June 5, 2019 / 7:36 AM / 4 months ago

China to encourage more private firms to do debt-to-equity swaps

BEIJING (Reuters) - China will encourage more private companies to enter into debt-to-equity swaps, the state planner said on Wednesday, as policymakers step up support for a key sector that has long faced funding difficulties.

Beijing has encouraged highly indebted firms to enter into such agreements as part of a sweeping, multi-year campaign to reduce risks in the financial system, and the cooling economy is adding to strains on weaker companies.

However, so far most of the swap agreements have featured bloated state-owned firms and details of the arrangements have been scarce.

Chinese firms signed a total of 2.3 trillion yuan ($333.02 billion) worth of debt-to-equity swap agreements as of the end of April, but only 909.5 billion yuan has been invested into actual projects, according to the National Development and Reform Commission (NDRC).

It did not give a specific time span for the total, though authorities have been urging debt-laden firms to enter into such agreements for the last few years.

Of 106 firms whose debt has been swapped for equity, 24 of them are privately owned, Lian Weiliang, the vice head of NDRC, told reporters in a briefing.

“In the next step, we’ll further step up support for private companies to enter debt-to-equity agreements themselves, and encourage them to inject capital into the debt-to-equity swaps of state-owned firms,” said Lian.

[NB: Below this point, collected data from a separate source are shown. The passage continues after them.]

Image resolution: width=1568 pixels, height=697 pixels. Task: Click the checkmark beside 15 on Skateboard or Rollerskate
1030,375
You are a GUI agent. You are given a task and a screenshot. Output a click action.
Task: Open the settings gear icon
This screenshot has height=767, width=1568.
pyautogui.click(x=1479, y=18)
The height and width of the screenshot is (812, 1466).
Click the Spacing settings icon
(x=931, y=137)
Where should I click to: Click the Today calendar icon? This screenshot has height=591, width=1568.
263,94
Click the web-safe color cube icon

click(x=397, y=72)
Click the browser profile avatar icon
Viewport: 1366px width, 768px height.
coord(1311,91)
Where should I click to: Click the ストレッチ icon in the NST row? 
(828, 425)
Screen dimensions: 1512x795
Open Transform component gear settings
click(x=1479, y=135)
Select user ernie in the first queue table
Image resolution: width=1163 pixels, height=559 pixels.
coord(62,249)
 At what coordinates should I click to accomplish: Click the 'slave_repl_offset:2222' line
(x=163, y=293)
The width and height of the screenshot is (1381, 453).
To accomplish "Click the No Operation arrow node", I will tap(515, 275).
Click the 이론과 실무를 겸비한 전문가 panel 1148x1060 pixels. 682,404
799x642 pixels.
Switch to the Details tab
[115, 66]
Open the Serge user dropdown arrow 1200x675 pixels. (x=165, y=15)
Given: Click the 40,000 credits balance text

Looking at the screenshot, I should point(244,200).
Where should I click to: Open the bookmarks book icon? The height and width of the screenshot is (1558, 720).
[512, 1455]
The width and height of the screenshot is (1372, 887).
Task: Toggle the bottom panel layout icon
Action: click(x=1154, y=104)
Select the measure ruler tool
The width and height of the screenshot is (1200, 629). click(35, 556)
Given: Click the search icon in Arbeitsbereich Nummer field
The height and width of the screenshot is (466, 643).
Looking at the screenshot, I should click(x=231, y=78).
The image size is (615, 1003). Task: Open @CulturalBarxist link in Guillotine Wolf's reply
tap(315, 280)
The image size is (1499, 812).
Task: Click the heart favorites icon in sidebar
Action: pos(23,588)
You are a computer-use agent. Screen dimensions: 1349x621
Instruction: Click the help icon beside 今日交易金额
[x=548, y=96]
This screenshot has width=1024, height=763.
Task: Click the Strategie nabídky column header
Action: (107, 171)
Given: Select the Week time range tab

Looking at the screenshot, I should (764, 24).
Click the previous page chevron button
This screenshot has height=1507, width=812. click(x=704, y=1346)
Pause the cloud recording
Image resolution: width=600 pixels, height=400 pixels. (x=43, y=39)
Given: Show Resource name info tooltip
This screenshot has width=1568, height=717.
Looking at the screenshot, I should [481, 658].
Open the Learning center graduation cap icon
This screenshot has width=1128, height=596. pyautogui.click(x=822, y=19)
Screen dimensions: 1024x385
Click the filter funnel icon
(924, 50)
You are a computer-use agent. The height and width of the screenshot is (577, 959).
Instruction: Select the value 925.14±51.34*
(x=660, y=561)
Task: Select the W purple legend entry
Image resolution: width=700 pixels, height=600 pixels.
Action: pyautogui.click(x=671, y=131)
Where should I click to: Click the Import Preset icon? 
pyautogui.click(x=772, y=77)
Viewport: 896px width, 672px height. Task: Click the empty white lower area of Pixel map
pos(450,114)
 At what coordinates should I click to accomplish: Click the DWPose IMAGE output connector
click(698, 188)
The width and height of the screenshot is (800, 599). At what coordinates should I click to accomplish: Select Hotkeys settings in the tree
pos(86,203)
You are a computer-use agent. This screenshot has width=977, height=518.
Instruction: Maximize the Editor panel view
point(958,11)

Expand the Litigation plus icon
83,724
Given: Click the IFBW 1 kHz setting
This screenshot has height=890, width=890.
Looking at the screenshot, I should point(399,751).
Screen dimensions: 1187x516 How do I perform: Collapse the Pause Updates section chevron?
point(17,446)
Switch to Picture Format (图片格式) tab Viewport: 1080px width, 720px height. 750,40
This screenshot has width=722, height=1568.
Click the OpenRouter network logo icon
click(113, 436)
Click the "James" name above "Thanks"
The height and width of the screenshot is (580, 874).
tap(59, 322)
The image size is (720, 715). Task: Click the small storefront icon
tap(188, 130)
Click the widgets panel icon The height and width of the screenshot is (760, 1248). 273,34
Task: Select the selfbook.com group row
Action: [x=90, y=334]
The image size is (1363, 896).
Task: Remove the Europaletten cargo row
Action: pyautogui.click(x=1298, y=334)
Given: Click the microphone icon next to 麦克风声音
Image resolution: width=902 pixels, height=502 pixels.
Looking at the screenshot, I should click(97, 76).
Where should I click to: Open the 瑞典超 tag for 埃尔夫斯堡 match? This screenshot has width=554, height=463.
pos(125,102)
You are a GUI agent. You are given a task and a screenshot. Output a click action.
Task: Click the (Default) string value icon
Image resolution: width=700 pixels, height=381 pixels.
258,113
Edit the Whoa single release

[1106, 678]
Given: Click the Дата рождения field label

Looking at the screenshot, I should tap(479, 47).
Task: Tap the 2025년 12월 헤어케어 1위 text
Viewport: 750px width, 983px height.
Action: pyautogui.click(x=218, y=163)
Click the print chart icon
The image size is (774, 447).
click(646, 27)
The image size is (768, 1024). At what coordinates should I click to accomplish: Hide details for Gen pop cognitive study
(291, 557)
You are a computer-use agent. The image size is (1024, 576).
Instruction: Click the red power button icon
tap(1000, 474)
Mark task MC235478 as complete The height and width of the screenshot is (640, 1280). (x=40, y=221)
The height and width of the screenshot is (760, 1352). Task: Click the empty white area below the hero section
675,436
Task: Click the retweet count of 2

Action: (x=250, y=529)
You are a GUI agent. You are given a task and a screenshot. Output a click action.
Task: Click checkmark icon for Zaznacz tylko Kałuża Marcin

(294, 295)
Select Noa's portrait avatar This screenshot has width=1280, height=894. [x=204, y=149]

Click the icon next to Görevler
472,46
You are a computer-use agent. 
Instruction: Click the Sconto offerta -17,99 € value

He added that those efforts will target highly-leveraged firms or company subsidiaries.

Private firms have been the focus of the government’s growth-boosting measures since last year, with top officials calling on banks to increase lending to the sector as economic growth slowed to the weakest pace in almost 30 years.

Corporate debt defaults, including a number of private enterprises, are on track for another record year in China.

The private sector accounts for 60% of China’s GDP and 80% of urban jobs.